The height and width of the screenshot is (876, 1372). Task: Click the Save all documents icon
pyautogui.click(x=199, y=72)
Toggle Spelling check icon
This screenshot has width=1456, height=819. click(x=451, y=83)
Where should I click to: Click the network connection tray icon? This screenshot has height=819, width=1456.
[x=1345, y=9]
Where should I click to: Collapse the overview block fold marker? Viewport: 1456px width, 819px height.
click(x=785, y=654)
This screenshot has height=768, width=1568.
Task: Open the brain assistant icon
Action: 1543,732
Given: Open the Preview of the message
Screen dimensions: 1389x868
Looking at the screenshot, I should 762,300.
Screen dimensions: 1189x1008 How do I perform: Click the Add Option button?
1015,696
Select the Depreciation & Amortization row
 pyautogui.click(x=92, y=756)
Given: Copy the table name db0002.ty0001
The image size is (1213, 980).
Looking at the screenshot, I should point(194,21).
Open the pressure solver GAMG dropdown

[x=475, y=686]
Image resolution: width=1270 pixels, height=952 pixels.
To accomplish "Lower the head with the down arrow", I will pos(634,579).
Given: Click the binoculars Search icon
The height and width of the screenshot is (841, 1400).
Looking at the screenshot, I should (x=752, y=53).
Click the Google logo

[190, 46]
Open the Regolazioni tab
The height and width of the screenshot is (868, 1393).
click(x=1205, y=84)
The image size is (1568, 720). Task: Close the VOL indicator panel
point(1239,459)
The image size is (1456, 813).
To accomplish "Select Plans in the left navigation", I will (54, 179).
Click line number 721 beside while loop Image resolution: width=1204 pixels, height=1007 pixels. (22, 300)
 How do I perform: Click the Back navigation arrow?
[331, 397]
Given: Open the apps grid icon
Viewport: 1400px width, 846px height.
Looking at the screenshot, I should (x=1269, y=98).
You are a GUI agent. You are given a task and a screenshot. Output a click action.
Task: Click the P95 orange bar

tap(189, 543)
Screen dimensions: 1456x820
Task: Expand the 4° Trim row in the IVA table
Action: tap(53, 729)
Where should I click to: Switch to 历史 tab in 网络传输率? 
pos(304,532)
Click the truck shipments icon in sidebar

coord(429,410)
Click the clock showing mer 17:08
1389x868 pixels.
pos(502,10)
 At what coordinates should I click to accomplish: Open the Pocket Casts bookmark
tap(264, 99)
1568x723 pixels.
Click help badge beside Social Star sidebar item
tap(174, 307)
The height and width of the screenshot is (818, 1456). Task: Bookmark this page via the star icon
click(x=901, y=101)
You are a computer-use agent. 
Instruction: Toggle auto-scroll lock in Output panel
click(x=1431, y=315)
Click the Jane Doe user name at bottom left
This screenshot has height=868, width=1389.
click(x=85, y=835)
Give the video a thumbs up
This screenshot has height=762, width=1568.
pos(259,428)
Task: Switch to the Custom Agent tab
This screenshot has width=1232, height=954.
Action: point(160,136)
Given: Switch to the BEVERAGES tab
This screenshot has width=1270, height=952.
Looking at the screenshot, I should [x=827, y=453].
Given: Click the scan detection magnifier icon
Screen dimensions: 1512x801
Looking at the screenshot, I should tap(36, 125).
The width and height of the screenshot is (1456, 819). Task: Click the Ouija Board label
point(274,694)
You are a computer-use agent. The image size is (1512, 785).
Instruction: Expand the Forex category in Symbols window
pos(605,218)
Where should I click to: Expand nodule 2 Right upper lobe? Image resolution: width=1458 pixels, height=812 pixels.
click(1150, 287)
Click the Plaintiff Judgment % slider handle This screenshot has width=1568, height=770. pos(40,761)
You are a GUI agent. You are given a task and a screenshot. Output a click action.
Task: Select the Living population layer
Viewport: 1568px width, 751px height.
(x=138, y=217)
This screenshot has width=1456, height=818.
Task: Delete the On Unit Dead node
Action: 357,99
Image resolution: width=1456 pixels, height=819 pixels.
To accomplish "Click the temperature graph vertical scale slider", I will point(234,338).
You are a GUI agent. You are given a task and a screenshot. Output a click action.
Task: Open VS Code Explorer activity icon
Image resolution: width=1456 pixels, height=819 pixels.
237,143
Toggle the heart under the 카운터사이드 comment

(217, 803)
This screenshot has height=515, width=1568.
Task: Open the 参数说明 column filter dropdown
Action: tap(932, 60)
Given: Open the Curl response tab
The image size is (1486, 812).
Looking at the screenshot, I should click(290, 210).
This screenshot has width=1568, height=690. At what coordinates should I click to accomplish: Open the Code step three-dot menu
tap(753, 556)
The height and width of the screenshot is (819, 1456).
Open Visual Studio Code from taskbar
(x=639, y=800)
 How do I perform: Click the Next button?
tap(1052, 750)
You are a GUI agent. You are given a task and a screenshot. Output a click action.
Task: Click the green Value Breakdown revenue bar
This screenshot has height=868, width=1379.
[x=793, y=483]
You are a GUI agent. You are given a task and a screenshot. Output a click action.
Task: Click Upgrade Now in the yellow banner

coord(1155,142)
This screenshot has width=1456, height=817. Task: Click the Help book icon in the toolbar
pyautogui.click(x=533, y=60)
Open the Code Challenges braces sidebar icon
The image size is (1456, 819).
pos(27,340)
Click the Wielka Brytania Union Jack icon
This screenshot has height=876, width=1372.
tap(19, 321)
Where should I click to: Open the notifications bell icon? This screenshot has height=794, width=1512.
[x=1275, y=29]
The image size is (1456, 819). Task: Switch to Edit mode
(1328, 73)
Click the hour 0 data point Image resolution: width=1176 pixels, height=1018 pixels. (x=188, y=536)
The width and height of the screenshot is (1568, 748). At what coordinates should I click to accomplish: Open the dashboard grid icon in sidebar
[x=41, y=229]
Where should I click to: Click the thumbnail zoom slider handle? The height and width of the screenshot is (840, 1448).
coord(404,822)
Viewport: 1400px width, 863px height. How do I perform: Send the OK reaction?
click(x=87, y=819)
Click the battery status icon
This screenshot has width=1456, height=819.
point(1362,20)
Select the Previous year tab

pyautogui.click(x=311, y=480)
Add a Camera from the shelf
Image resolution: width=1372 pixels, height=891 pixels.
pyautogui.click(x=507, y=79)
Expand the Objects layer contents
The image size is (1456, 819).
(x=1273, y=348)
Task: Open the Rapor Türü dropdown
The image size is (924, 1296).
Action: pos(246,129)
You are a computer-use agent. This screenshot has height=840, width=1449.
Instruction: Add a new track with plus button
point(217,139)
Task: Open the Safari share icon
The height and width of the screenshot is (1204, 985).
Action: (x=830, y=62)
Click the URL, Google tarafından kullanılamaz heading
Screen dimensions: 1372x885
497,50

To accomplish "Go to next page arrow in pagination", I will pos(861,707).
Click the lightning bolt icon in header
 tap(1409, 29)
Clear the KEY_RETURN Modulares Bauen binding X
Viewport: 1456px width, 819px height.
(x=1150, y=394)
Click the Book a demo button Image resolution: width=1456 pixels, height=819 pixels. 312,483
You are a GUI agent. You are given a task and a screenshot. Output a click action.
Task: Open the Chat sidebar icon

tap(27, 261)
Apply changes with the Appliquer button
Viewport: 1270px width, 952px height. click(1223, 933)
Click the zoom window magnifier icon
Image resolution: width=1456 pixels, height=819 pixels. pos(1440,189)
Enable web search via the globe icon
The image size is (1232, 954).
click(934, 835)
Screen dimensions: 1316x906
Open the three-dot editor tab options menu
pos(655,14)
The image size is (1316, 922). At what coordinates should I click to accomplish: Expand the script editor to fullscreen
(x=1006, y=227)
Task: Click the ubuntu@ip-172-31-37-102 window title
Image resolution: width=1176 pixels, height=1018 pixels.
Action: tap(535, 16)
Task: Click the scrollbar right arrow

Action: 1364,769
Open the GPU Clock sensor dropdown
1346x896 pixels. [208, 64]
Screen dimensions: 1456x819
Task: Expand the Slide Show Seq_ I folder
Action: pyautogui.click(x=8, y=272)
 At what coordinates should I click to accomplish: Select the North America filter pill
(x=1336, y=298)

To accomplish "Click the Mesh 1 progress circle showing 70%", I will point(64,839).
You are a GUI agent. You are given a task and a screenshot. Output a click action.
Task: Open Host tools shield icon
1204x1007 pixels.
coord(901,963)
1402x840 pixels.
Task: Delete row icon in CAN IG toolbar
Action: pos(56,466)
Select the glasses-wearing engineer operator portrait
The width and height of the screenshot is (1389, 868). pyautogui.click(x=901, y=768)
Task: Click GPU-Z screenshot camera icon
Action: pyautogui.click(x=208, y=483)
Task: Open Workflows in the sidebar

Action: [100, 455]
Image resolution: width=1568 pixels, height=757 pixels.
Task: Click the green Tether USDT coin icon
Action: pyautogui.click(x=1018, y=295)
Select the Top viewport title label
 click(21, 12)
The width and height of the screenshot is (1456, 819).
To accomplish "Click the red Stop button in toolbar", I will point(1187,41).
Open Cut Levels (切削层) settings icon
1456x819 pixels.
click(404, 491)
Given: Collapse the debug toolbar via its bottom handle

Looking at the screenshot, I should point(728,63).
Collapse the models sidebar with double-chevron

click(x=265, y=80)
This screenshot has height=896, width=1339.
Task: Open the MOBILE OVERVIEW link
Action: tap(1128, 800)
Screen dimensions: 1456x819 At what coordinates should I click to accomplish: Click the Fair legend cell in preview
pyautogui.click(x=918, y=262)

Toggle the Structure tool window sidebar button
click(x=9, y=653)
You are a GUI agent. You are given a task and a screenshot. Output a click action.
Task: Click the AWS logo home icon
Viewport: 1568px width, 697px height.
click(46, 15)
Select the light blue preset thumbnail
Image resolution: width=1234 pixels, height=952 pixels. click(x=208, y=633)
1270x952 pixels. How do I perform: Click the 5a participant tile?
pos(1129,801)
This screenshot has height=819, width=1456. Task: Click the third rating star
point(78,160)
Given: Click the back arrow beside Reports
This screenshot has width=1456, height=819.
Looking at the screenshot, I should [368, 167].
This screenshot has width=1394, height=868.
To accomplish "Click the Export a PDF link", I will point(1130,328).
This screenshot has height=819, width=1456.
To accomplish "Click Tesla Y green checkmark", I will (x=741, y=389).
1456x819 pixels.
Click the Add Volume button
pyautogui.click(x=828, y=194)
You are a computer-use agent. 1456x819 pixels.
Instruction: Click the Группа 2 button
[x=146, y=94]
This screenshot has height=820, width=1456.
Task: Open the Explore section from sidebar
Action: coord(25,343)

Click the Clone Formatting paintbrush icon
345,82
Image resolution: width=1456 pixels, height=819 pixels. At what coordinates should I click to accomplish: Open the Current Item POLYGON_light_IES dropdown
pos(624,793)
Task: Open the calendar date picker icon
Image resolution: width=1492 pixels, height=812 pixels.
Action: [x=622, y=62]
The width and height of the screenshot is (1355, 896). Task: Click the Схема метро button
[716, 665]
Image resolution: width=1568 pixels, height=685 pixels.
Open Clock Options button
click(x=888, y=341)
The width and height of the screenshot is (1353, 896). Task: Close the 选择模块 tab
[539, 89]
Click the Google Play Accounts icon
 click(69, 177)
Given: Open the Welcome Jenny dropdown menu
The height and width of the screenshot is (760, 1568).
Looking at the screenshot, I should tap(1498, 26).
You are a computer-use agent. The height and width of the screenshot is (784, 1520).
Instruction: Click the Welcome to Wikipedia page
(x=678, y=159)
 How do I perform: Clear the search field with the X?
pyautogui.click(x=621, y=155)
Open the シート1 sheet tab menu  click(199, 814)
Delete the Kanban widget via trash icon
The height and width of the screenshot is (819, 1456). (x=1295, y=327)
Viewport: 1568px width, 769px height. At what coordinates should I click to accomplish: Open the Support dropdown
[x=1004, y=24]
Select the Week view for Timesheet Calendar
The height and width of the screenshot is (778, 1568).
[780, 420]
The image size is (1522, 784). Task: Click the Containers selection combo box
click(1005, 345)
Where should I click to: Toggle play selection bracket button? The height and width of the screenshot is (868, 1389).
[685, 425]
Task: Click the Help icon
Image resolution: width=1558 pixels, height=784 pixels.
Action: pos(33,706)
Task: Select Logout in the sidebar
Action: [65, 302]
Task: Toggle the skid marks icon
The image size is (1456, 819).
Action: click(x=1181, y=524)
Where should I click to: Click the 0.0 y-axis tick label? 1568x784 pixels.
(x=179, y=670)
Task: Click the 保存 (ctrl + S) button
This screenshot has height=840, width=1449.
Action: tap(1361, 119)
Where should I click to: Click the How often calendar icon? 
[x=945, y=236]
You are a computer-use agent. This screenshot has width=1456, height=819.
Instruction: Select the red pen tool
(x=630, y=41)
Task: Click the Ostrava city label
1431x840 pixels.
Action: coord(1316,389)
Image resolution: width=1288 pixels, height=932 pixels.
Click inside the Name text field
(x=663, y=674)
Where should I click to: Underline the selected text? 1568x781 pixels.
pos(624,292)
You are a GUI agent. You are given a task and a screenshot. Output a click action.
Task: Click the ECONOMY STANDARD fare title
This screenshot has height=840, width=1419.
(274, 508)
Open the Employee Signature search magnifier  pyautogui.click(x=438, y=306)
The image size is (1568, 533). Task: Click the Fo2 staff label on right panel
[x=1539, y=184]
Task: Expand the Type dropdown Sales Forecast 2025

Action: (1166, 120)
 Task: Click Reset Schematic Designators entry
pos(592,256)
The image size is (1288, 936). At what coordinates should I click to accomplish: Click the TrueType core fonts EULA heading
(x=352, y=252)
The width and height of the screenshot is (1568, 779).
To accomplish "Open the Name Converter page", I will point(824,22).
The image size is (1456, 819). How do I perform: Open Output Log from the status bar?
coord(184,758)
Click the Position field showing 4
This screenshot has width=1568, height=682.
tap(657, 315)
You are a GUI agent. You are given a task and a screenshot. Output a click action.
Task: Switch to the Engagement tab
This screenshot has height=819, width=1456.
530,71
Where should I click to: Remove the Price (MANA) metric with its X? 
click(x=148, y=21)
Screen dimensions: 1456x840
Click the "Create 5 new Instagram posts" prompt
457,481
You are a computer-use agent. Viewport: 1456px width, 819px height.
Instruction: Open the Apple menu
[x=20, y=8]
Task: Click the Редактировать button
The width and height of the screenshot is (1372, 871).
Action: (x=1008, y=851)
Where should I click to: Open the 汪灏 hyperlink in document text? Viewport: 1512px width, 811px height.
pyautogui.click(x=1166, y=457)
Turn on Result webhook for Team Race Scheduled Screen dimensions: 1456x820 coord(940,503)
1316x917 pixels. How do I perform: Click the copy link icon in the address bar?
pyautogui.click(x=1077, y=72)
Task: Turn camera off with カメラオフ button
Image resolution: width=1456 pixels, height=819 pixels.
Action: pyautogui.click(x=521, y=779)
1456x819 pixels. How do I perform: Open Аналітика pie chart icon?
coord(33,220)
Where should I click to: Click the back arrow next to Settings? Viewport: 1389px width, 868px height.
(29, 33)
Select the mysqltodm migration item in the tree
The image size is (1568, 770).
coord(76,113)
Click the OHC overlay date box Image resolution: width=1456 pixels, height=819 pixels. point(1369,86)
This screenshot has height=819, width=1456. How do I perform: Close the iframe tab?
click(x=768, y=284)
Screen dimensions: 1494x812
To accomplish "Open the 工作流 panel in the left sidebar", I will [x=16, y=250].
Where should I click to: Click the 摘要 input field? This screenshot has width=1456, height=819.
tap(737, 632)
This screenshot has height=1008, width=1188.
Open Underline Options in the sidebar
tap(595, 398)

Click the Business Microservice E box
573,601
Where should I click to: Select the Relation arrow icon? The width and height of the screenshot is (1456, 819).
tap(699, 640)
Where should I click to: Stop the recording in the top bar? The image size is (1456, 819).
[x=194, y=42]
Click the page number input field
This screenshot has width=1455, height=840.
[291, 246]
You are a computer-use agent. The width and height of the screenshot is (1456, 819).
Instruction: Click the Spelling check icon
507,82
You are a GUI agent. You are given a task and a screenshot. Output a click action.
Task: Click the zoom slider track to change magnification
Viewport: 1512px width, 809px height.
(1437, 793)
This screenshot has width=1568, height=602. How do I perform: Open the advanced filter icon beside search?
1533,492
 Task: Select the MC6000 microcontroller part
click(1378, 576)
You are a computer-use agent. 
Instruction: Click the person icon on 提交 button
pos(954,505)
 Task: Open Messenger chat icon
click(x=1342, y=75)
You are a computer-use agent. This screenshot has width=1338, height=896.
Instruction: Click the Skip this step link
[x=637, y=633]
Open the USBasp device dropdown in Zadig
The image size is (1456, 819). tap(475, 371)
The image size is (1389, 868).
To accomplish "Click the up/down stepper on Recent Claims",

= Task to complete =
Go through the records and show every line with the string "left" in it.

= Solution to this problem =
To accomplish "Select Plans in the left navigation", I will (54, 179).
Click the Jane Doe user name at bottom left
To accomplish "Open the 工作流 panel in the left sidebar", I will [x=16, y=250].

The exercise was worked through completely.